SODAS Data Discussion 11 November 2022

Data Discussion

Copenhagen Center for Social Data Science (SODAS) aspirers to be a resource for all students and researchers at the Faculty of Social Sciences. We therefore invite researchers across the faculty to present ongoing research projects, project applications or just a loose idea that relates to the subject of social data science.

The rules are simple: short research presentations of ten minutes are followed by twenty minutes of debate. No papers will be circulated beforehand, and the presentations cannot be longer than five slides.

Presenter: Peter Gregory Mehler, SODAS, University of Copenhagen

Title: How Robust is Open-Source?: An Analysis of the Global Github Dependency Network

Abstract: In the past decade there have been many large-scale security breaches exposing sensitive information of millions of people to malicious actors.  One such venue for potential attack is the world’s largest open-source code repository: Github. We examine the robustness of the open-source ecosystem through a network analysis of the global Github dependency network. Our analysis reveals the weakness of the open-source ecosystem to targeted attacks. This weakness is two-fold; We show the small number of individuals and organizations responsible for safeguarding the open-source ecosystem as well as the ecosystem’s reliance on a few major libraries, indicating large power asymmetries among repositories.
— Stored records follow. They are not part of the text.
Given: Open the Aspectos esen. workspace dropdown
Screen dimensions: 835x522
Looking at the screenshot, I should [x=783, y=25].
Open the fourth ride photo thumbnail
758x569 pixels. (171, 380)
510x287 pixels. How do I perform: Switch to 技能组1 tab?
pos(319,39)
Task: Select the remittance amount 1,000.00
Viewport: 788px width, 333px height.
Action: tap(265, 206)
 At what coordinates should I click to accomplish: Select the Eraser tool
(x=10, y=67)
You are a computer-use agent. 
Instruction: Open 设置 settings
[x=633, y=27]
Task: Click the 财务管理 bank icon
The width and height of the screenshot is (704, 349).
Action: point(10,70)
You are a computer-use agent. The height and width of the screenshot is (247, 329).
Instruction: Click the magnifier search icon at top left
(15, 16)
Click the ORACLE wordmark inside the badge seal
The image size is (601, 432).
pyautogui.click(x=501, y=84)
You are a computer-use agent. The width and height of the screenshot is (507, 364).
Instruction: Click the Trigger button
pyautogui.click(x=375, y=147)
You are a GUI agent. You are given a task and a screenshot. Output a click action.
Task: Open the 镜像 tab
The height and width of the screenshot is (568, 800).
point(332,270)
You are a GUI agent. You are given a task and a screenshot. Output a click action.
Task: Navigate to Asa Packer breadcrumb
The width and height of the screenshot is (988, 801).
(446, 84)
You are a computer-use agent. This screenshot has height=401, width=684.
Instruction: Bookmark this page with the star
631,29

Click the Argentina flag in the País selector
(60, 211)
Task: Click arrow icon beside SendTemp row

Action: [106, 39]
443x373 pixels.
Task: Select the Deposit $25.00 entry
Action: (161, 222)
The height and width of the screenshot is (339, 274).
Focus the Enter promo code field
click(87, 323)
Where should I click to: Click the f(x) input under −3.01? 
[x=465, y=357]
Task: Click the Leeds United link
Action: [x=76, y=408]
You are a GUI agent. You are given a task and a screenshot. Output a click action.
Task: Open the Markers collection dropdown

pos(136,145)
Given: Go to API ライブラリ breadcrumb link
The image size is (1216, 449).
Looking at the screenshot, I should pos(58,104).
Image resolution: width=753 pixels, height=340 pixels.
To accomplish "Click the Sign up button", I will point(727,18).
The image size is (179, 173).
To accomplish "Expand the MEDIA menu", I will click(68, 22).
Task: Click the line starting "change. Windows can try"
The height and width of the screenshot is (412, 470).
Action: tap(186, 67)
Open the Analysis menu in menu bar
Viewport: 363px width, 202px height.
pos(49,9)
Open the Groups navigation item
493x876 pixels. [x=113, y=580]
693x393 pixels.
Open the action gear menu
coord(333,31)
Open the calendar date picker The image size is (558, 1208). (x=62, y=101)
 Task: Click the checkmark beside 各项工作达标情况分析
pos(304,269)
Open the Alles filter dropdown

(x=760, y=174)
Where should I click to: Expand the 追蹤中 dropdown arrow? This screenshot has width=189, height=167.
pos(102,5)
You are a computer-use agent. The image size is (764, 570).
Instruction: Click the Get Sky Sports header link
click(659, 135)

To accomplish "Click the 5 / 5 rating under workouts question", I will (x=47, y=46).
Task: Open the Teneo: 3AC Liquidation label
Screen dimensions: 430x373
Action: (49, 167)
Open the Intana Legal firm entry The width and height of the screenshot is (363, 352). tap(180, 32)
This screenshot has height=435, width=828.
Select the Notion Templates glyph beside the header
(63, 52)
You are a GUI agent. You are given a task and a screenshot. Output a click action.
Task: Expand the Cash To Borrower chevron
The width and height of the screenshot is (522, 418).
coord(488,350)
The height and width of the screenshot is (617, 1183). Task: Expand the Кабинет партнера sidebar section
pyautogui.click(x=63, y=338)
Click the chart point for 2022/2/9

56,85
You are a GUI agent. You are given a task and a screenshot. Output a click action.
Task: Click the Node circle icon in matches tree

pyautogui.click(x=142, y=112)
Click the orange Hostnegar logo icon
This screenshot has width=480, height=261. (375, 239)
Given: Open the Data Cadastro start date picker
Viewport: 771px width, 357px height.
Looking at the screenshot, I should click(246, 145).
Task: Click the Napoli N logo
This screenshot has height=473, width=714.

- - - - - - - - - - - - - - - - - - - - - - - - - - - - - - - - - - - - - - - - - - - - - - - - - - - - - - - - - - -

Presenter: Fernando Bermejo, Executive Director at Media Ecosystems Analysis Group

Title: Media Cloud as a massive open-source collection of news in the open web

Abstract: This talk will provide an overview of the Media Cloud project ( its history, capabilities, and future trajectory. The project, started at Harvard University over a decade ago, currently holds in its database more that 2 billion news stories, and continues to ingest content from over 60k news sources around the world. Evolving and managing a non-commercial research endeavor of such dimensions, and making it available to researchers, presents a series of significant challenges that will be discussed in the talk.